Text:
# # # # #

Friday, Jan. 26, 1962
Harris No. 8
Modern music, according to Composer Roy Harris, has "gotten off the track: it went for dissonance, and that's a dull palette; but America is going to come out of that." To help speed the escape, Composer Harris. 63. has produced vast quantities of music in the folksy, melodic style that put his name on the U.S. musical map 30 years ago. Last week, still waging the good fight for consonance, Harris heard his eighth symphony given its premiere by the San Francisco Symphony. It proved to be as strong a score as Harris fans have heard in years.
Written on commission from the San Francisco Symphony, which is celebrating its 50th season. Composer Harris' new work is titled San Francisco Symphony. But it is actually intended as a musical evocation of the life of St. Francis of Assisi. Harris began work, he says, when he was flying across the country at 33,000 ft.--hence the music's "quality of aspiration." Often rising at 3 a.m. and working through until midnight, Harris finished his 22-minute symphony in one month. As played last week, it had all the ardor, the sinewy strength, the luminosity and clarity of theme of Harris' best works. Among the more unusual touches: an amplified piano, played by Harris' wife Johana, that at times seemed to envelop the entire orchestra.

# # # # #

Dataset excerpts:
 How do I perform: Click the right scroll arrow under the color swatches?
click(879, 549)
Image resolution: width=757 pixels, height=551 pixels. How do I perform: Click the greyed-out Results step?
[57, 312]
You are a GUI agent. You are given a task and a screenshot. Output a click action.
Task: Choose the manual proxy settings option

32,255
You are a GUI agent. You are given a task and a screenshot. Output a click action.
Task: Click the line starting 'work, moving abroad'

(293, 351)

# # # # #

Tasks for this exercise:
**a.** According to the Roy Harris article, how long did it take Harris to finish his eighth symphony?
**b.** Carry on the Roy Harris article from the point where it stops.
The data come from a separate source.

Numbered answers:
**a.** One month.

**b.**
The San Francisco Symphony, which started 50 years ago as a part-time job for bawdyhouse musicians, has a special appeal for Composer Harris: he got his first real acquaintance with symphonic music while working as an usher for the orchestra, soon decided to become a composer. Now, several hundred compositions later, Harris is a guest lecturer at U.C.L.A., but he is a resident of Puerto Rico, where he teaches at the Inter-American University and composes more furiously than ever. He was not even slowed down by a bad auto accident several years ago in which his right knee was smashed into 20 pieces: he went right on working in the hospital, turning out his massive, 55-minute Folk Fantasy for Festivals. Now recovered (doctors had predicted he would never walk again), he works on several compositions at the same time, often taking his inspiration from famous historical figures.
Although he thinks "some very good twelve-tone music has been written," he deplores the "sycophants" who insist on it. Some of his other opinions are equally unfashionable: there is no reason, says Harris, why symphonic music should not try to express specific, literal themes. Now that he has finally put St. Francis on paper, he plans to finish a symphony on Walt Whitman and an oratorio on the life of Christ.